Instructions to follow »
Give back the lines of the records exactly, starting at the first and ending at the one with "Task: Collapse the Display adapters category".

Listed records »
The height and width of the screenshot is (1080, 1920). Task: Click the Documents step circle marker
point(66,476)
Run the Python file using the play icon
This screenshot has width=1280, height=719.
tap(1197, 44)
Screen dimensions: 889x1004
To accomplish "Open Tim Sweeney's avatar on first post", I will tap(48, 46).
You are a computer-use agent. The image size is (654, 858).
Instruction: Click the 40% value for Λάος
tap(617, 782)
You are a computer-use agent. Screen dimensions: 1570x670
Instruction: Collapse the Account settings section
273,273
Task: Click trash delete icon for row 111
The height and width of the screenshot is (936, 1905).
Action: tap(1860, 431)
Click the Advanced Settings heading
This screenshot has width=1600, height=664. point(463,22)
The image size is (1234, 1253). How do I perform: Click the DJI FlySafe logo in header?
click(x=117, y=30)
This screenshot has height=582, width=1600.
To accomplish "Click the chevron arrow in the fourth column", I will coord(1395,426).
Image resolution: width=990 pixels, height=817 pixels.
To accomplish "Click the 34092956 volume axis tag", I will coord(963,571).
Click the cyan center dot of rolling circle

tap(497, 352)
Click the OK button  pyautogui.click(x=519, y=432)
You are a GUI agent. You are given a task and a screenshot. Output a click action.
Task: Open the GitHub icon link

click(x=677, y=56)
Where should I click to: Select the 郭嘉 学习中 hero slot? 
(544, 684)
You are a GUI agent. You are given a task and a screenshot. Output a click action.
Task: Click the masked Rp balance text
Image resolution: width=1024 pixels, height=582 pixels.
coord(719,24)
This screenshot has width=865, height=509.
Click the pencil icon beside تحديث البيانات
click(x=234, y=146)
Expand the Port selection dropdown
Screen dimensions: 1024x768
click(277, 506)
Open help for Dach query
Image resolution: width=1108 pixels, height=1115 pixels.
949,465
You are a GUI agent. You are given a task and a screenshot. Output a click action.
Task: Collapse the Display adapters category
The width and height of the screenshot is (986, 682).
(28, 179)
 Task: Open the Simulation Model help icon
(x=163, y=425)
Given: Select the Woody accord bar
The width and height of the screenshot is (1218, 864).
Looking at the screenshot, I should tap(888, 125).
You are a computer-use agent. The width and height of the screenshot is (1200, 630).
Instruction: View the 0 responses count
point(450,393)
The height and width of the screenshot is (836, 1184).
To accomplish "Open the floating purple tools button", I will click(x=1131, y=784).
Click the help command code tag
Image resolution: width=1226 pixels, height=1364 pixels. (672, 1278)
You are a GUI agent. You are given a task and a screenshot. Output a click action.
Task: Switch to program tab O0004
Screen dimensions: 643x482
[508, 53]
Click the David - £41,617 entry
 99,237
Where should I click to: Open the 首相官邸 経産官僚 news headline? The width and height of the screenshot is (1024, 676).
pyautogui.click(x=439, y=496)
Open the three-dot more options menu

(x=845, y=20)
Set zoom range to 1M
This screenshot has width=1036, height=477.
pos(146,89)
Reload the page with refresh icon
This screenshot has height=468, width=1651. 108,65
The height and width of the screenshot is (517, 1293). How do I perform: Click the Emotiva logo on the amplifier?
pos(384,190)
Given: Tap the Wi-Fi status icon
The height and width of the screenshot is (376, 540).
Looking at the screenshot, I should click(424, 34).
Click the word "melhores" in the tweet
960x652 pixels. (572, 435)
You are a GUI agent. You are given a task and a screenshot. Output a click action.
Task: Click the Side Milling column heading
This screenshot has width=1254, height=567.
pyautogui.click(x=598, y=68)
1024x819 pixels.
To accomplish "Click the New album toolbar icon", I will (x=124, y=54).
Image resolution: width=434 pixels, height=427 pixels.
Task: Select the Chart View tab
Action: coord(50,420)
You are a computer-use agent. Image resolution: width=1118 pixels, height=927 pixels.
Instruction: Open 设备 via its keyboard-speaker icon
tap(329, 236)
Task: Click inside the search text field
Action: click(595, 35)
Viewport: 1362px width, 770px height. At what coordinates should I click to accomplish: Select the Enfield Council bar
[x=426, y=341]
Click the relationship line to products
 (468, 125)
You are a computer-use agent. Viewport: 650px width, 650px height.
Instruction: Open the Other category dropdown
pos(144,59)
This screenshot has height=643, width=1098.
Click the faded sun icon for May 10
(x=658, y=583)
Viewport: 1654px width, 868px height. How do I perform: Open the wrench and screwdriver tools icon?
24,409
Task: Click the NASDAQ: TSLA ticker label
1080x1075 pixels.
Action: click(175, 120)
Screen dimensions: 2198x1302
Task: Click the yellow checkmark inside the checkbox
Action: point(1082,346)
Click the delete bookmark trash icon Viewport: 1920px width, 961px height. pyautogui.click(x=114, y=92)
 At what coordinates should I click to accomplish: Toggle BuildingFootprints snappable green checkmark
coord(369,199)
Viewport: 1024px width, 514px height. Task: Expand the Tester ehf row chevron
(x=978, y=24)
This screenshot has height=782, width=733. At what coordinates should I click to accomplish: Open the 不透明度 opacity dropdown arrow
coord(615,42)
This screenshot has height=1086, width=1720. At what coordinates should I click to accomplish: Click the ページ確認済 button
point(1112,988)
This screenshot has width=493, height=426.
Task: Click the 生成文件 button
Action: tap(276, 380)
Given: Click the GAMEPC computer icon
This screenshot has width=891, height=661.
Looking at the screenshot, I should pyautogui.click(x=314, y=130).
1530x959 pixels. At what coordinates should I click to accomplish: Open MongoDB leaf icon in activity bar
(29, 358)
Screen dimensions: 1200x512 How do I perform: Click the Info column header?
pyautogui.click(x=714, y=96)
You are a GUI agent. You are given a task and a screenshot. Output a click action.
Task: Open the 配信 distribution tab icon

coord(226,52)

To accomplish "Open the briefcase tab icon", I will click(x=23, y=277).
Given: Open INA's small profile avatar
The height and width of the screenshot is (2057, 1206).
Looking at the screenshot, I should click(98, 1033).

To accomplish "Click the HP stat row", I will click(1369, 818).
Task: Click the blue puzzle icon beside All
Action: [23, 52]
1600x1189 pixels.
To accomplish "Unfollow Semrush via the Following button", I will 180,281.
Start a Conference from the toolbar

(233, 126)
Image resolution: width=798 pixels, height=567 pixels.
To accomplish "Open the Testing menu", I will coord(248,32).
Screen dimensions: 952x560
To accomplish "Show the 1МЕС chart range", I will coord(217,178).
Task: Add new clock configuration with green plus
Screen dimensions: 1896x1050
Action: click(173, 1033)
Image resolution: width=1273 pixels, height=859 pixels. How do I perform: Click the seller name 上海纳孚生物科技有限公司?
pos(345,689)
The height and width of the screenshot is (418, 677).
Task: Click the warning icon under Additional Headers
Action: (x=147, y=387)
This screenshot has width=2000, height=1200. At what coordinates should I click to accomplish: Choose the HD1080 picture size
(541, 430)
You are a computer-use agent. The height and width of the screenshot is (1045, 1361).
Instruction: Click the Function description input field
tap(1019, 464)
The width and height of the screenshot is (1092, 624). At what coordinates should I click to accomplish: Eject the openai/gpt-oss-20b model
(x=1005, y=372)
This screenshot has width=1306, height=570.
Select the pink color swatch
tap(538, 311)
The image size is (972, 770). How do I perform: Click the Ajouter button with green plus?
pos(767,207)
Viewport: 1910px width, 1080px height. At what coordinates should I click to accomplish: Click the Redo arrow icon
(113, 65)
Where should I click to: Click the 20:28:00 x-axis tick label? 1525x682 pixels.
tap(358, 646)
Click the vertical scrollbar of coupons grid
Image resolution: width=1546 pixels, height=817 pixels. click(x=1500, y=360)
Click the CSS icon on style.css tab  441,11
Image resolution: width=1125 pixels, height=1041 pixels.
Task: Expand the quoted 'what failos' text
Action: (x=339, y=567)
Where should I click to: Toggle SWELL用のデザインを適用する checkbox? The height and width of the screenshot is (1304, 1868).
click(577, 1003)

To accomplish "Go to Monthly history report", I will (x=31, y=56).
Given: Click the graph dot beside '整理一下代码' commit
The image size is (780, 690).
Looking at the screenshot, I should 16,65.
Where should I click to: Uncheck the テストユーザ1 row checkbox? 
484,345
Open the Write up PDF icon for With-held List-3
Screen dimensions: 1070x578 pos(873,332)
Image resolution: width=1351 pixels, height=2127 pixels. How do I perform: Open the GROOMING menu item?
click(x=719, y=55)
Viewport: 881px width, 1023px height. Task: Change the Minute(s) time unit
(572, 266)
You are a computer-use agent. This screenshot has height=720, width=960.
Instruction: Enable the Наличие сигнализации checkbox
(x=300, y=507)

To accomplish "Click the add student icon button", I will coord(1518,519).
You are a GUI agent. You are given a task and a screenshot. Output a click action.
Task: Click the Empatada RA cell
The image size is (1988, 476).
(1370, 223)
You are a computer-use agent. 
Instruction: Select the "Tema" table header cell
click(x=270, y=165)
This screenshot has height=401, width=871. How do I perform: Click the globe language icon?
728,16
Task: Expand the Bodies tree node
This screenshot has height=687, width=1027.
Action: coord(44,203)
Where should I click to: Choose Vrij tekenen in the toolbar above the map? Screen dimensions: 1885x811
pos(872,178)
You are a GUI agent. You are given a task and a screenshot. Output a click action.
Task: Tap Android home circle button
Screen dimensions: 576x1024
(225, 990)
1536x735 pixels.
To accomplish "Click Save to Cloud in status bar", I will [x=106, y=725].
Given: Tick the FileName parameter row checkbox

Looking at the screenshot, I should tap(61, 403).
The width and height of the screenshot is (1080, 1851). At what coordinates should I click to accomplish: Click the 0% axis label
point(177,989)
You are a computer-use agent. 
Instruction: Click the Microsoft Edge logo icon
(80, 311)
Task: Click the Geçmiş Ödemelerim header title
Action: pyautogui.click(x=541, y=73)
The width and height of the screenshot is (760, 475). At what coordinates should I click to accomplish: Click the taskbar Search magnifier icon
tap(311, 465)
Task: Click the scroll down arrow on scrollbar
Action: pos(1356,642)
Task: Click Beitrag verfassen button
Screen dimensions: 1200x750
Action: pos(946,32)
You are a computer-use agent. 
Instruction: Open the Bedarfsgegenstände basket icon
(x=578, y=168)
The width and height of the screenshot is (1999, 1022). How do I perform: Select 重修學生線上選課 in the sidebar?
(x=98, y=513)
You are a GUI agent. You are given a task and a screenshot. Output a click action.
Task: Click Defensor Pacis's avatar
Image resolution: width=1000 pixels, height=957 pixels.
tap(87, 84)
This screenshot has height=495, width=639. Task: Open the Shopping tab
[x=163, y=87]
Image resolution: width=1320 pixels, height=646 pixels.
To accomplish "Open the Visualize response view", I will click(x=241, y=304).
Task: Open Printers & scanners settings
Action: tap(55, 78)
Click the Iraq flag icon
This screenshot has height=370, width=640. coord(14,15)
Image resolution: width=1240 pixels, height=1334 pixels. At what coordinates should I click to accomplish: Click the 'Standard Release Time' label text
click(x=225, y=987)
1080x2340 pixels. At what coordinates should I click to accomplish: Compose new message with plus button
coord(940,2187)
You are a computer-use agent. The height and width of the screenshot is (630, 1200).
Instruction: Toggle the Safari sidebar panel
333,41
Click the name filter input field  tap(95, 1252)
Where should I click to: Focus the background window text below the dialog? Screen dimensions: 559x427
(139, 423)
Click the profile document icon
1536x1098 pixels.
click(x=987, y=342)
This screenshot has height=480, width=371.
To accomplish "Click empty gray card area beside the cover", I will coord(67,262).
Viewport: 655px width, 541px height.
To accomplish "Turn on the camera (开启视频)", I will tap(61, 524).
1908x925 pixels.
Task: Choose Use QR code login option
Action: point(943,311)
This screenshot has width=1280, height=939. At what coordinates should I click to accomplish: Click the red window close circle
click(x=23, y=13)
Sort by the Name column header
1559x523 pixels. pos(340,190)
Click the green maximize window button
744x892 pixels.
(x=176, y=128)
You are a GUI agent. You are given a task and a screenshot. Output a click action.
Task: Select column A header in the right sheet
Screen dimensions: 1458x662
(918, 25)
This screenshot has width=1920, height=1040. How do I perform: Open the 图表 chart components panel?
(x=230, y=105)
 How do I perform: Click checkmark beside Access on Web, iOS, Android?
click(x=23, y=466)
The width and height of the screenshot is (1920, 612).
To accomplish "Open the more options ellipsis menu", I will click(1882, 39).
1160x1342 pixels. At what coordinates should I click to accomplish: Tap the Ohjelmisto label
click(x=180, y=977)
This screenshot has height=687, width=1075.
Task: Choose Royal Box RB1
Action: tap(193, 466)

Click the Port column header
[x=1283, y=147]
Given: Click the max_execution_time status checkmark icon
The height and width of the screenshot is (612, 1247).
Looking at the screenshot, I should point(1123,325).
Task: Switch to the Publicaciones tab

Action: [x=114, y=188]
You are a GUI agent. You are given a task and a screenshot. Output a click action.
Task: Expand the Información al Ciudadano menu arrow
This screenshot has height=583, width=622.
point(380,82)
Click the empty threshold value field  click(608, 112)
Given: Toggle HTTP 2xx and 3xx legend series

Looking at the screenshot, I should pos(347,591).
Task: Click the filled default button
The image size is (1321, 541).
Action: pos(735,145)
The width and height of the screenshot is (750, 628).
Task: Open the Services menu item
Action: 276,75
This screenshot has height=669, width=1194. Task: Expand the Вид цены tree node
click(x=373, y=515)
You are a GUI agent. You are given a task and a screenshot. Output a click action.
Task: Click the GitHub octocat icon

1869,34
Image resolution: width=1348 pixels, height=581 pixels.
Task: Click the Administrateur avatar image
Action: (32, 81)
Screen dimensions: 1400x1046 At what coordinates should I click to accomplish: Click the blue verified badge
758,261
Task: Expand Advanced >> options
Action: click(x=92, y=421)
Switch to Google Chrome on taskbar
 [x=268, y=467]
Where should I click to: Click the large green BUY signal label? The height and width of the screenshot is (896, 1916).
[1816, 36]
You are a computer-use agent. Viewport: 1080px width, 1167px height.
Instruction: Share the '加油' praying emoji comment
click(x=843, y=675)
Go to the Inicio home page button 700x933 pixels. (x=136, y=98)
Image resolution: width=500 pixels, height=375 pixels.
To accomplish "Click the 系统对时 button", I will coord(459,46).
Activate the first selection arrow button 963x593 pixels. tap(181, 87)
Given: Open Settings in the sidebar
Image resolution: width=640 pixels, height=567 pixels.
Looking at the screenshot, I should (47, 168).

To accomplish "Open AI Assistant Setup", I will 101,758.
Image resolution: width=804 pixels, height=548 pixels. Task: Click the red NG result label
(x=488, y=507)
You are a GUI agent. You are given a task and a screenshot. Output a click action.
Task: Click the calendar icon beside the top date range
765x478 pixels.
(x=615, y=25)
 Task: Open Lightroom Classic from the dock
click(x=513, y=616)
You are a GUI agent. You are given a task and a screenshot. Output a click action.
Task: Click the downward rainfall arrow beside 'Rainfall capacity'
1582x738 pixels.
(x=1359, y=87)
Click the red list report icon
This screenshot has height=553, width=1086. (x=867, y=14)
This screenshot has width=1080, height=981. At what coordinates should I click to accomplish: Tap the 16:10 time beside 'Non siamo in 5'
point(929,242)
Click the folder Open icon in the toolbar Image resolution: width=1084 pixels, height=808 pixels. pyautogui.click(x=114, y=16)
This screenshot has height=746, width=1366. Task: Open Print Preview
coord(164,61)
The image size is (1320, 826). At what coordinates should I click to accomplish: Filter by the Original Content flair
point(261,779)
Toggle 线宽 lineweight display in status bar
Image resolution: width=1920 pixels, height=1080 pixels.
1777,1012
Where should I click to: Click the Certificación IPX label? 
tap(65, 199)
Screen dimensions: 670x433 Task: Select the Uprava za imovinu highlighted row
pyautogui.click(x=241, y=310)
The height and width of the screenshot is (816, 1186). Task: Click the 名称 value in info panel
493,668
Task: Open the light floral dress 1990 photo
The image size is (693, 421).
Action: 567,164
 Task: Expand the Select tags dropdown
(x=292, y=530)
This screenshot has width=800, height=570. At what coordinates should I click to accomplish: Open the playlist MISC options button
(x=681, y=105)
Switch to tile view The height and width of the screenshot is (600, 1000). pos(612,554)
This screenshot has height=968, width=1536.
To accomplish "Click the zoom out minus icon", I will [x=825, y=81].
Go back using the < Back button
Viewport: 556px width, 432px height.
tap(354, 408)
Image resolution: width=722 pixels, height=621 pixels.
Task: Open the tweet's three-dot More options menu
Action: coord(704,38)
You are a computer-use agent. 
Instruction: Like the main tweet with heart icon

Result for this task »
The height and width of the screenshot is (1080, 1920). Task: Click the Documents step circle marker
point(66,476)
Run the Python file using the play icon
This screenshot has width=1280, height=719.
tap(1197, 44)
Screen dimensions: 889x1004
To accomplish "Open Tim Sweeney's avatar on first post", I will tap(48, 46).
You are a computer-use agent. The image size is (654, 858).
Instruction: Click the 40% value for Λάος
tap(617, 782)
You are a computer-use agent. Screen dimensions: 1570x670
Instruction: Collapse the Account settings section
273,273
Task: Click trash delete icon for row 111
The height and width of the screenshot is (936, 1905).
Action: tap(1860, 431)
Click the Advanced Settings heading
This screenshot has width=1600, height=664. point(463,22)
The image size is (1234, 1253). How do I perform: Click the DJI FlySafe logo in header?
click(x=117, y=30)
This screenshot has height=582, width=1600.
To accomplish "Click the chevron arrow in the fourth column", I will coord(1395,426).
Image resolution: width=990 pixels, height=817 pixels.
To accomplish "Click the 34092956 volume axis tag", I will coord(963,571).
Click the cyan center dot of rolling circle

tap(497, 352)
Click the OK button  pyautogui.click(x=519, y=432)
You are a GUI agent. You are given a task and a screenshot. Output a click action.
Task: Open the GitHub icon link

click(x=677, y=56)
Where should I click to: Select the 郭嘉 学习中 hero slot? 
(544, 684)
You are a GUI agent. You are given a task and a screenshot. Output a click action.
Task: Click the masked Rp balance text
Image resolution: width=1024 pixels, height=582 pixels.
coord(719,24)
This screenshot has width=865, height=509.
Click the pencil icon beside تحديث البيانات
click(x=234, y=146)
Expand the Port selection dropdown
Screen dimensions: 1024x768
click(277, 506)
Open help for Dach query
Image resolution: width=1108 pixels, height=1115 pixels.
949,465
You are a GUI agent. You are given a task and a screenshot. Output a click action.
Task: Collapse the Display adapters category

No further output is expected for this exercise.